Playtech (PTEC) is now directly invested in the US sports betting business after an $85 million investment in Hard Rock Digital.

That bought London-listed PTEC a “low single-digit” stake in the company.

Playtech will also supply Hard Rock with iGaming content in the US and Canada predominantly under a revenue share agreement.

Hard Rock will use most of that $85 million for continued global expansion.

There will be minimal impact from this agreement in fiscal 2023 with more meaningful revenue coming in fiscal 2024 and beyond.

Ohio sports betting kiosk handle grows

Ohio’s kiosk sports betting handle saw a 14.4% increase in its second full month after adding 94 more locations and 532 additional kiosks.

Handle still did not crack $1 million, though, with $973,208 bet through the lottery’s limited sports betting offering. Hold fell to 6.39% from 13.84% in January, leaving $62,146 in gross revenue.

The additional kiosks mostly came from Intralot, which was delayed in rolling out the machines in January.

The Lottery’s take is fairly insignificant compared to mobile Ohio sportsbooks. In January, the state debuted with $1.11 billion in handle and $208.9 million in revenue.

Both of those numbers have a Barry Bonds-sized asterisk, though, considering there were $320 million in promos handed out in the first month.

INSE talking virtuals with sportsbooks

Virtual sports are a complementary product to sports betting in European countries but have not taken off in the US. According to Inspired (INSE) CEO Brooks Pierce, that could change soon.

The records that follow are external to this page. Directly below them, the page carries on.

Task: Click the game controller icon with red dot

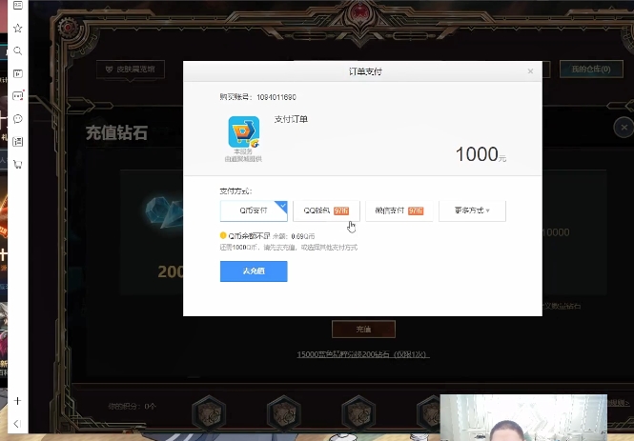Action: point(18,95)
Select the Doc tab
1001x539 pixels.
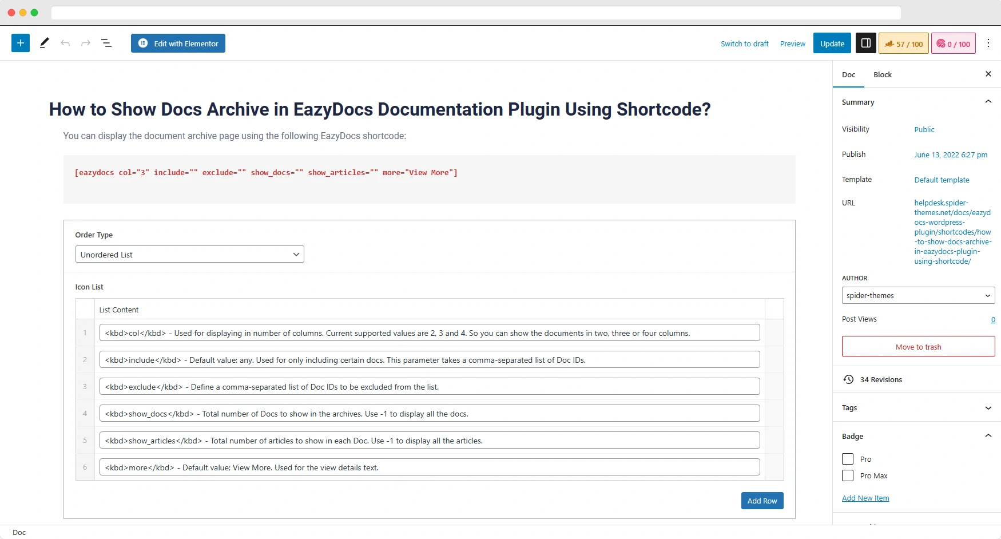(848, 74)
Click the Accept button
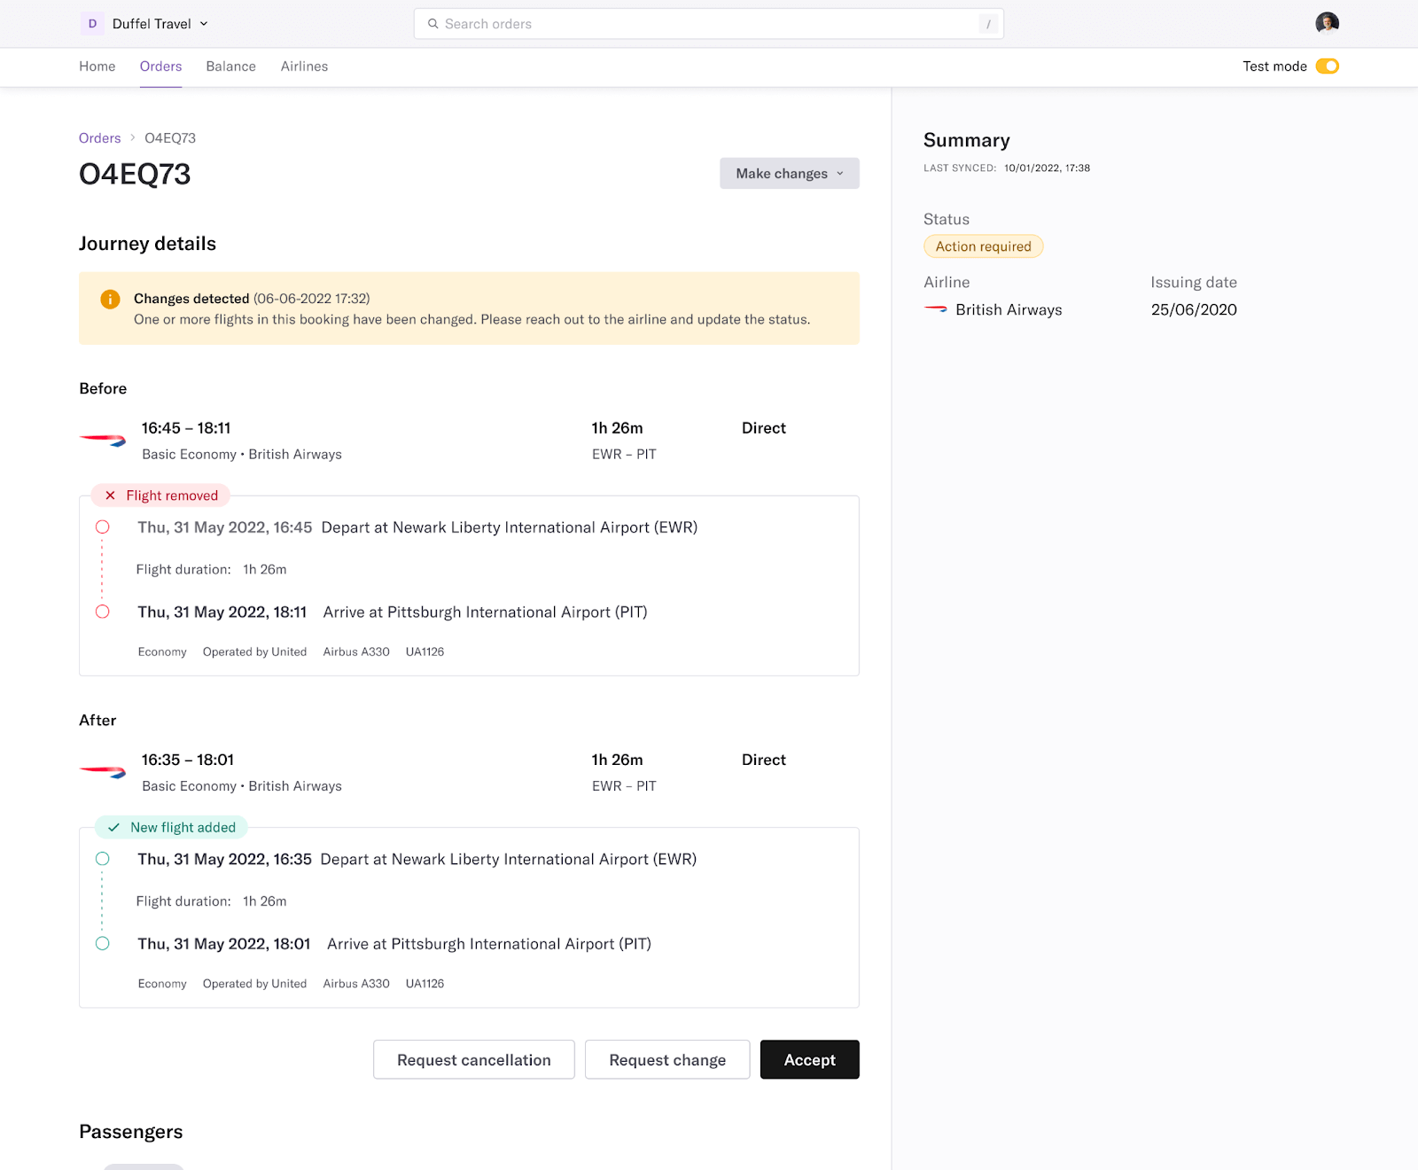Image resolution: width=1418 pixels, height=1170 pixels. point(808,1059)
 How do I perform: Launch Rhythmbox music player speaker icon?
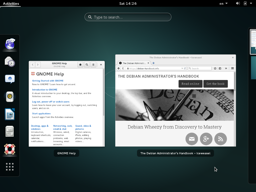(x=10, y=97)
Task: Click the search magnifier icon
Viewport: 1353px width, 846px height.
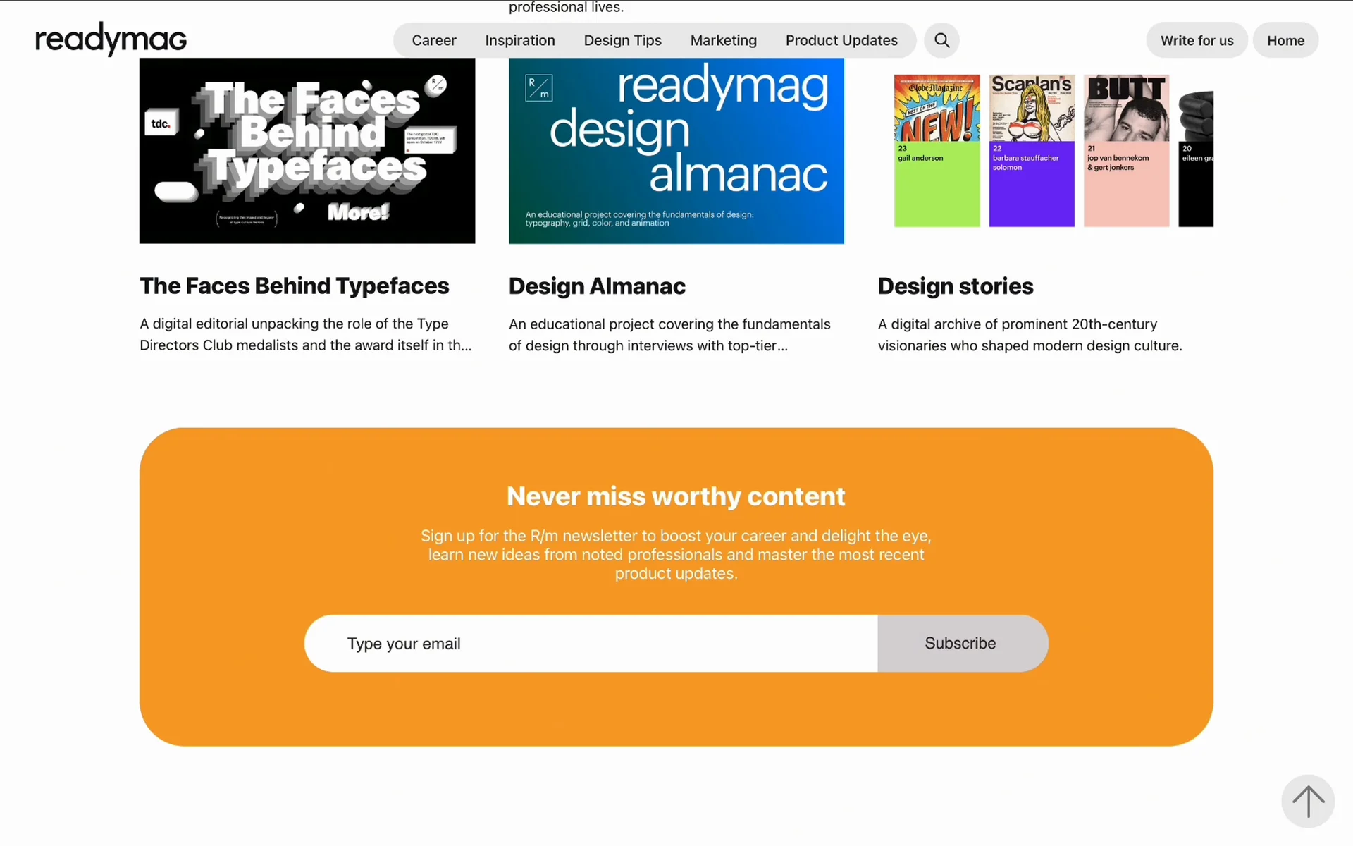Action: pos(941,40)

INSE has had “a number of conversations” with both lotteries and sportsbooks.

“I think people are coming around to the idea that this is a product that’s viable,” Pierce said on the company’s fourth-quarter earnings call.

Those conversations are turning into a pipeline of customers that will launch this year and in 2024, he said. The company’s first two US customers, the Washington DC and Pennsylvania lotteries, are “performing well,” he added.